» **The problem**
Please restate exactly what appears in the records below from the first line to the line where "The image size is (750, 446)." is, that line included.

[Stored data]
--*--

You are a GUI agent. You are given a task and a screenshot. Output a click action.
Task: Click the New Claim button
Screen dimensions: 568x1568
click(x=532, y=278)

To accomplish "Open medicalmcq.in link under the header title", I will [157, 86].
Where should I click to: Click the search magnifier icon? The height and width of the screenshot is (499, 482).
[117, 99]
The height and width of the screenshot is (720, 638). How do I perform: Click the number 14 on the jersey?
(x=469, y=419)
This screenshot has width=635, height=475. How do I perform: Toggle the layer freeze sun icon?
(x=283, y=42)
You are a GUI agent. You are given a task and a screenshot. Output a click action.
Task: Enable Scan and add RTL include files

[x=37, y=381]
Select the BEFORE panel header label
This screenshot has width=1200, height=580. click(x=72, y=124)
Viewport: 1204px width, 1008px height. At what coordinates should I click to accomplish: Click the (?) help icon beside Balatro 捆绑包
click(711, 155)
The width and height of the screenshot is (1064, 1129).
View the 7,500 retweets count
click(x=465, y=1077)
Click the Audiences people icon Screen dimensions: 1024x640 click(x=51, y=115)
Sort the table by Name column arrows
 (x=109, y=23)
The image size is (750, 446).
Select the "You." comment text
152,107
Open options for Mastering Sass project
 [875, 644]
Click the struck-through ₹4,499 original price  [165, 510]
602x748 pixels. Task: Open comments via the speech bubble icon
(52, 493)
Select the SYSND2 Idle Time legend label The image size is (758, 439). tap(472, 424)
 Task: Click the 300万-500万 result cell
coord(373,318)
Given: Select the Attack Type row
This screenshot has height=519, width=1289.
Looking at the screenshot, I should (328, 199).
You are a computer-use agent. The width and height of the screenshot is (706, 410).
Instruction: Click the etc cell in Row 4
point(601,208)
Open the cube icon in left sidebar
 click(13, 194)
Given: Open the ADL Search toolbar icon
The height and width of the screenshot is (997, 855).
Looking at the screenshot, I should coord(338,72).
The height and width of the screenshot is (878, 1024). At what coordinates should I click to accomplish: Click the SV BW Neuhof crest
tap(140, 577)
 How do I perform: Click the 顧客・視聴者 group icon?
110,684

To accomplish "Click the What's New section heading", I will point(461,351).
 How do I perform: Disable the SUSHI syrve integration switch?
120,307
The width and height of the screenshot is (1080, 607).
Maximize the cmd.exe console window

--*--

» **Expected answer**
You are a GUI agent. You are given a task and a screenshot. Output a click action.
Task: Click the New Claim button
Screen dimensions: 568x1568
click(x=532, y=278)

To accomplish "Open medicalmcq.in link under the header title", I will [157, 86].
Where should I click to: Click the search magnifier icon? The height and width of the screenshot is (499, 482).
[117, 99]
The height and width of the screenshot is (720, 638). How do I perform: Click the number 14 on the jersey?
(x=469, y=419)
This screenshot has width=635, height=475. How do I perform: Toggle the layer freeze sun icon?
(x=283, y=42)
You are a GUI agent. You are given a task and a screenshot. Output a click action.
Task: Enable Scan and add RTL include files

[x=37, y=381]
Select the BEFORE panel header label
This screenshot has width=1200, height=580. click(x=72, y=124)
Viewport: 1204px width, 1008px height. At what coordinates should I click to accomplish: Click the (?) help icon beside Balatro 捆绑包
click(711, 155)
The width and height of the screenshot is (1064, 1129).
View the 7,500 retweets count
click(x=465, y=1077)
Click the Audiences people icon Screen dimensions: 1024x640 click(x=51, y=115)
Sort the table by Name column arrows
 (x=109, y=23)
The image size is (750, 446).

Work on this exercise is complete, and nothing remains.